Supplied records =>
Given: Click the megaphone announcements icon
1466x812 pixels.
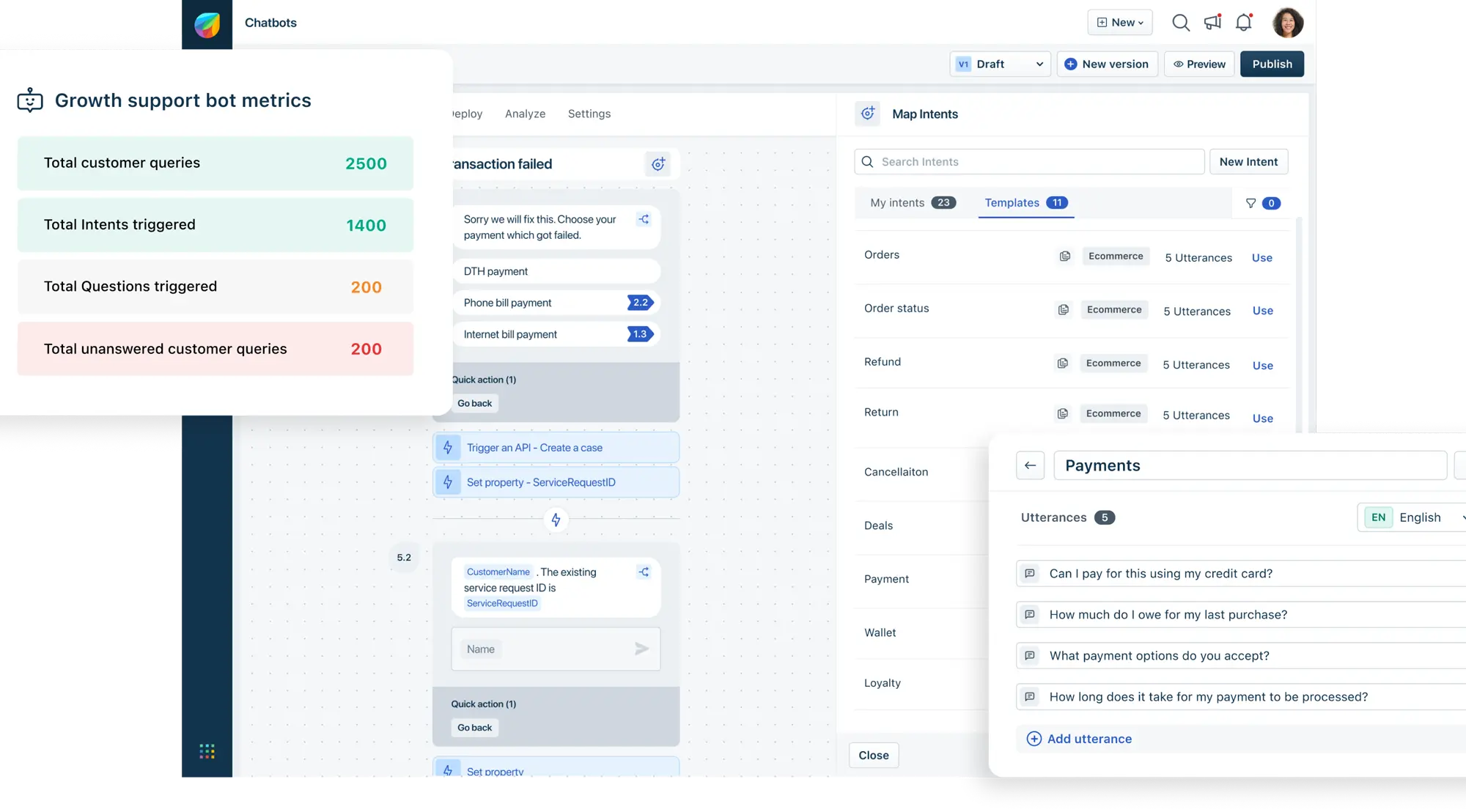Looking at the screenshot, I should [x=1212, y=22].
==
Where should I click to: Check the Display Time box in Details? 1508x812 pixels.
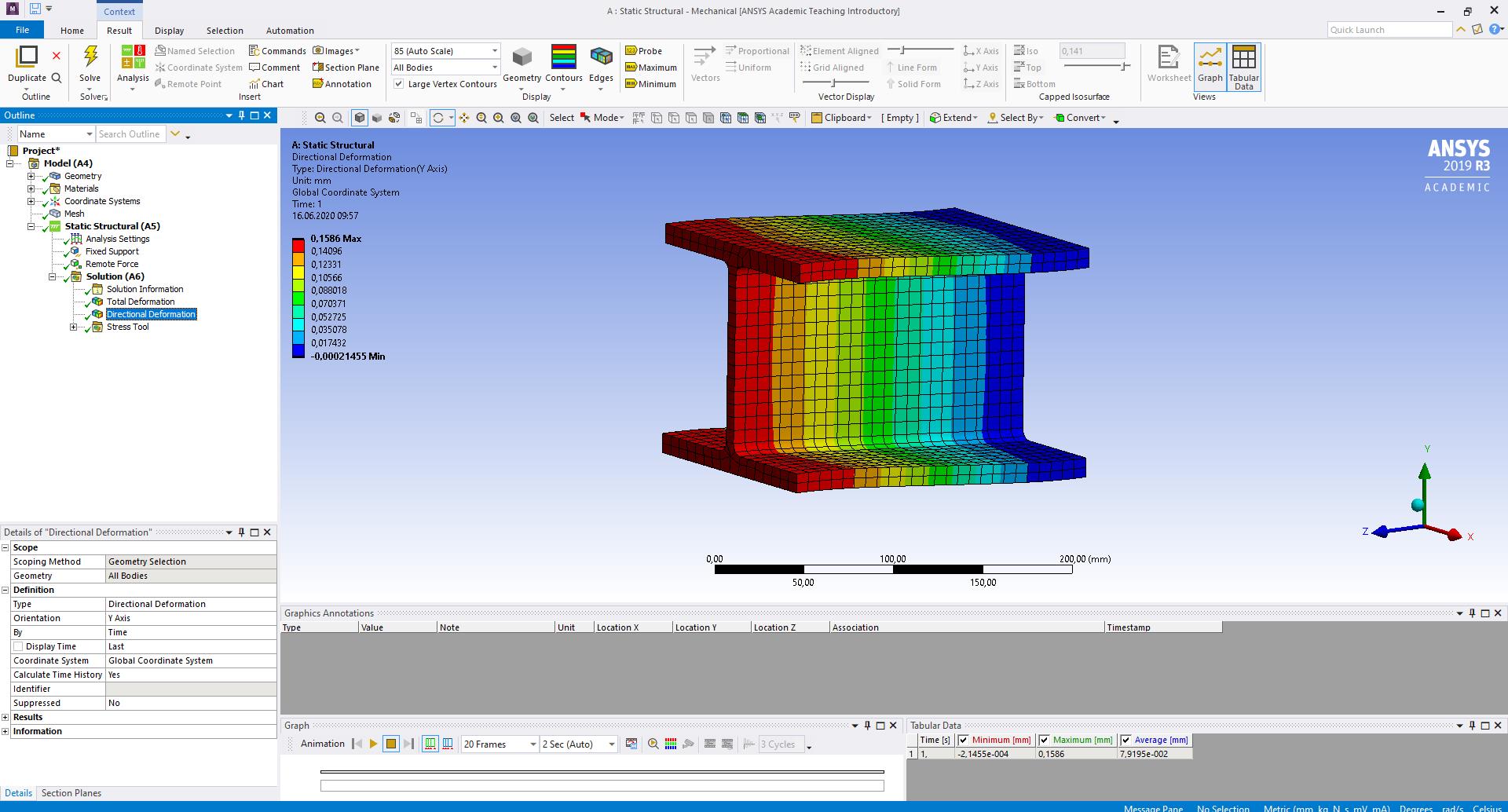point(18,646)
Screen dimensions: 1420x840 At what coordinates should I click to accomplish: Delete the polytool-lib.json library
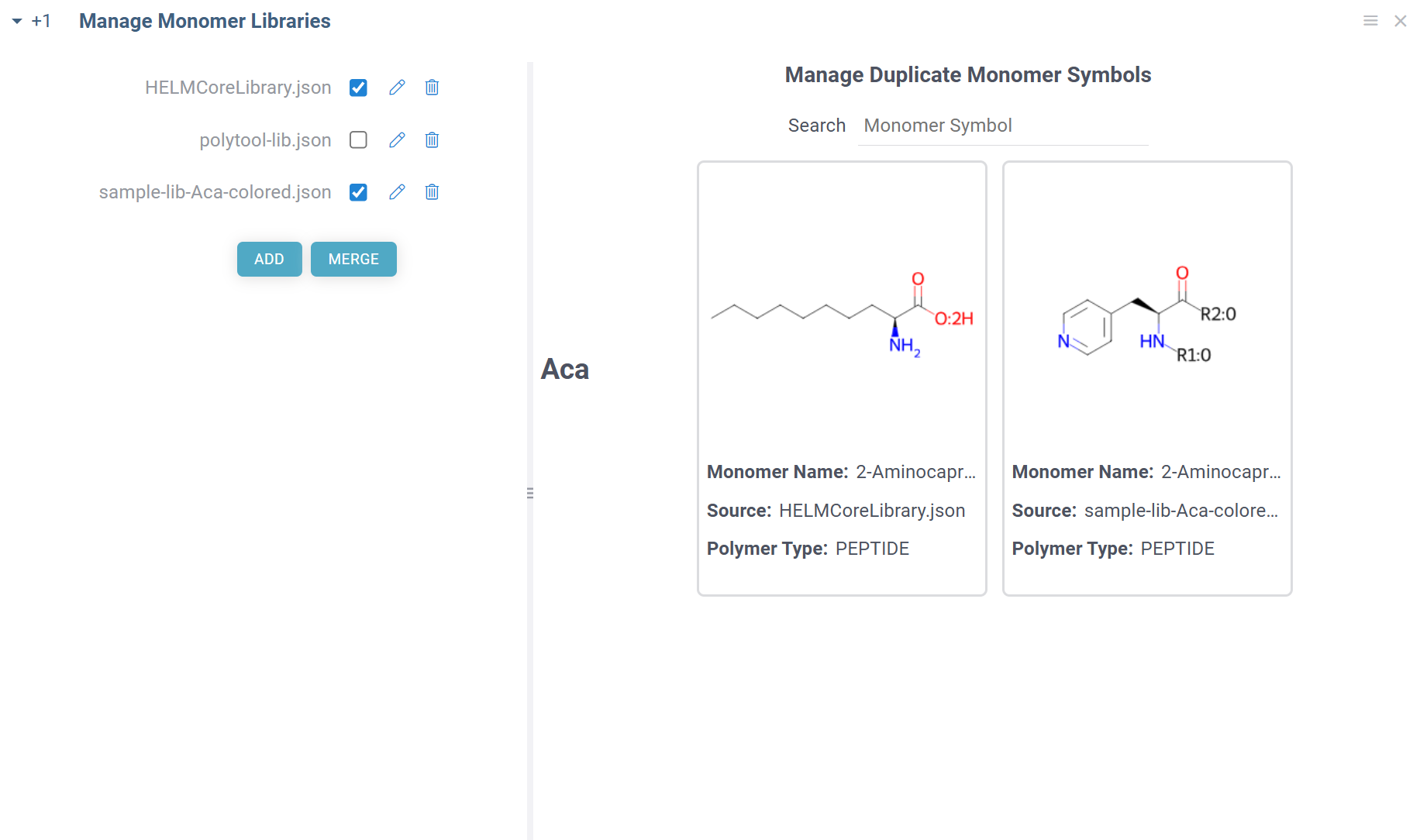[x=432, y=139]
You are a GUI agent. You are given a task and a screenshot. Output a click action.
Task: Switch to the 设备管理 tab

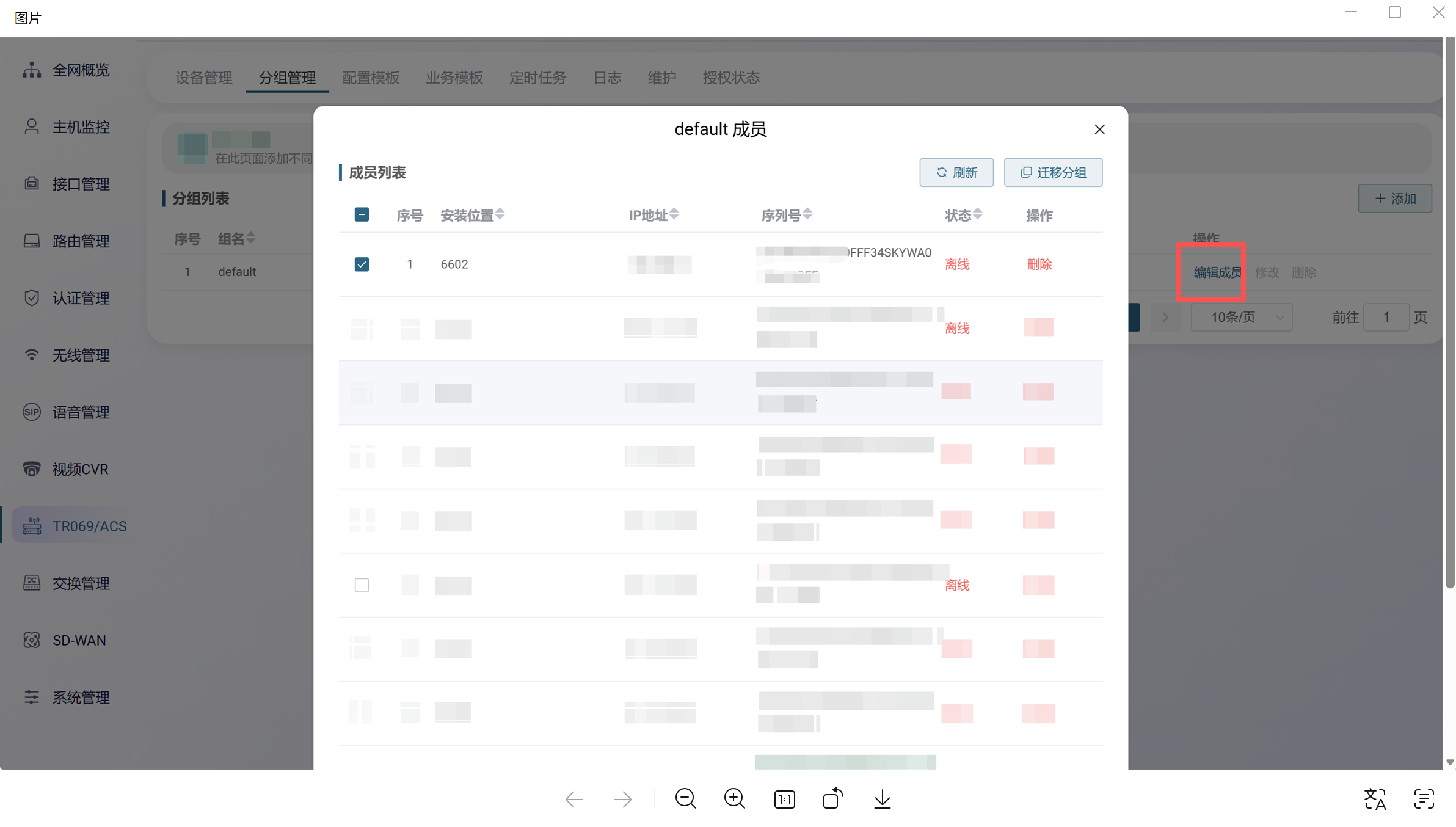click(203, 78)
--
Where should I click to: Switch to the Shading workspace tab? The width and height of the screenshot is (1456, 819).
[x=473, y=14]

Work item => Give back exactly, and solely, the section of the data above bounded by the line containing "Where should I click to: Check" and the line containing "You are a GUI", both bounding lines included and pictures omitted.

Exercise solution =>
Where should I click to: Check the Display Time box in Details? 1508x812 pixels.
point(18,646)
Screen dimensions: 1420x840 At what coordinates should I click to accomplish: Delete the polytool-lib.json library
[x=432, y=139]
You are a GUI agent. You are given a task and a screenshot. Output a click action.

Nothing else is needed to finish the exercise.